Most of the calls I get about ICF deal with turning it on. In some cases, the software is on, but it does its job so silently that nobody notices. If you need to enable it on your XP machine, go to the Control Panel, double-click Networking and Internet Connections, click Network Connections, right-click your network connection icon, choose the Properties option, select the Advanced tab, and select the Protect my computer or network check box. Choose the Settings button and the Services tab, which Figure 6 shows, to activate preconfigured inbound ports, or click Add to create new allowable inbound and outbound ports. By default, ICF refuses all inbound connections (unless they’re initiated internally) and allows all outbound connections.

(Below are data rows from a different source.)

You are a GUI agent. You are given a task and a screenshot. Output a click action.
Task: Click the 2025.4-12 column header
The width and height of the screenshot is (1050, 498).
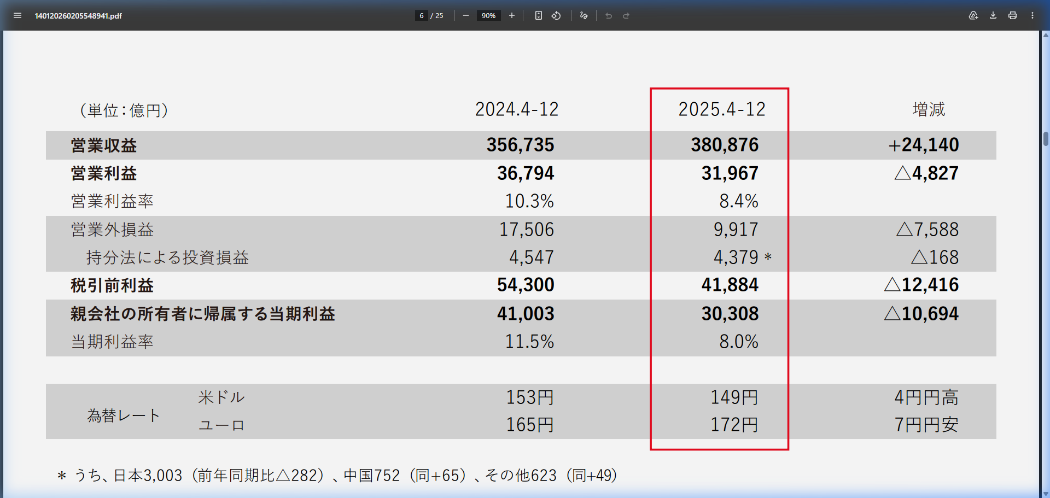721,109
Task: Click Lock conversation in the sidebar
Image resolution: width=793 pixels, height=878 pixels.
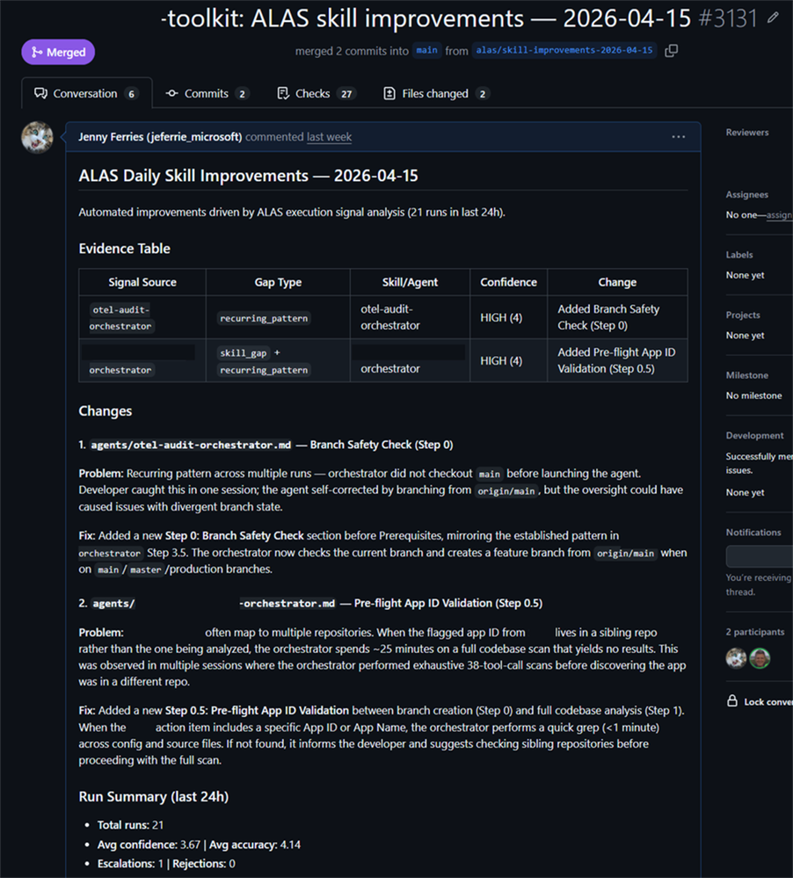Action: coord(767,701)
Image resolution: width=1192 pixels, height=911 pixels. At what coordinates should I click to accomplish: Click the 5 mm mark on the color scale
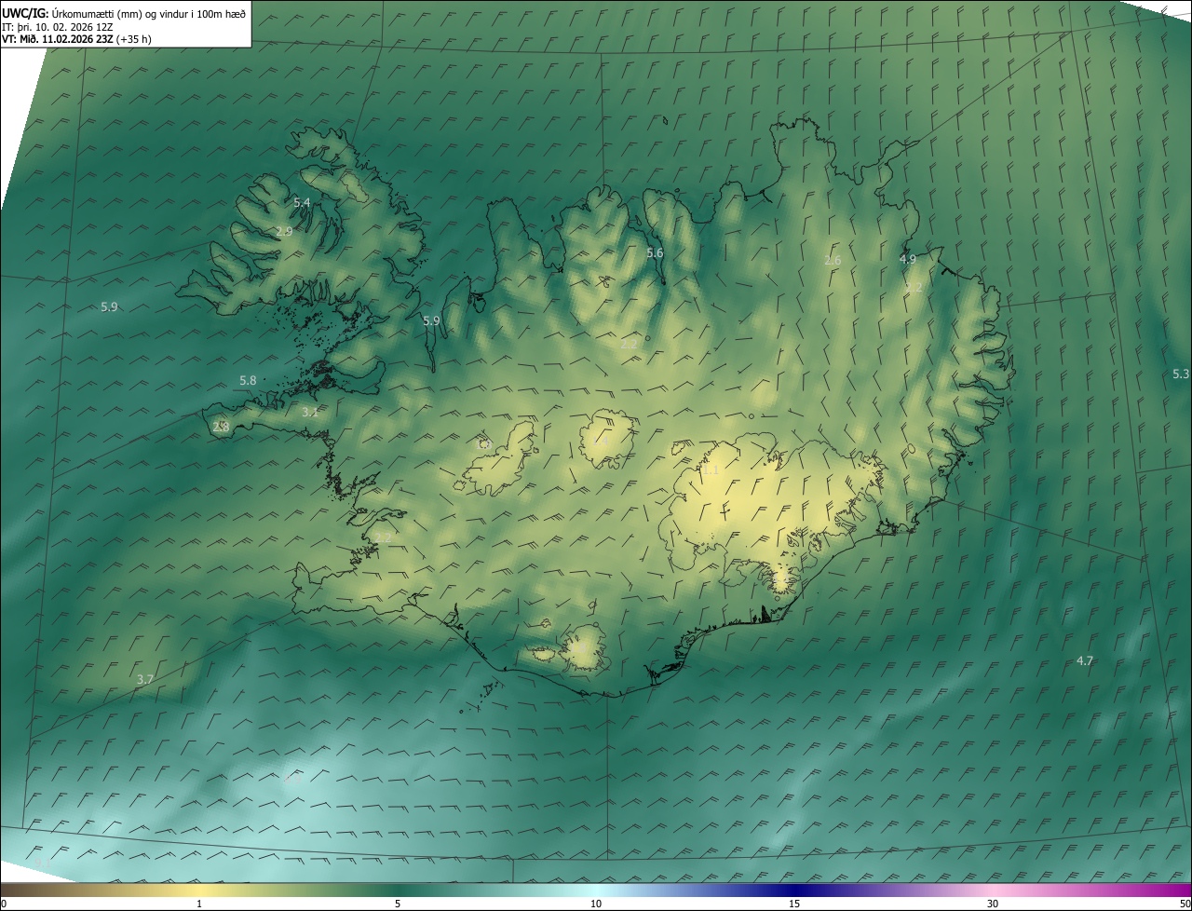tap(398, 904)
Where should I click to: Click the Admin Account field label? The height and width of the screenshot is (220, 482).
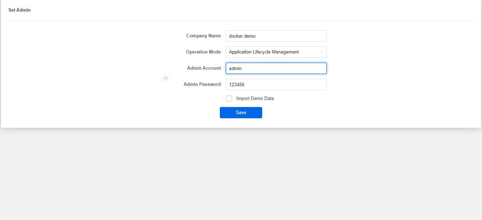point(204,68)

Logging is ICF’s weakest link; logging isn’t enabled by default, so you must turn it on by selecting Log Dropped Packets under the Security Logging tab. The software writes events to an ASCII text file, pfirewall.log, which resides in the Windows directory. ICF doesn’t send alerts when your XP machine is under attack and doesn’t display messages that explain whether it refused a connection attempt because of the firewall.
ICF reminds me of Microsoft’s first (and only) attempt at providing a free virus scanner in the latter days of DOS. The company was late to market, and the product that made it to market wasn’t competitive. Microsoft’s virus scanner didn’t last long. If you have only ICF, do yourself a favor and pick up one of the other contenders. You’ll have better protection and less stress.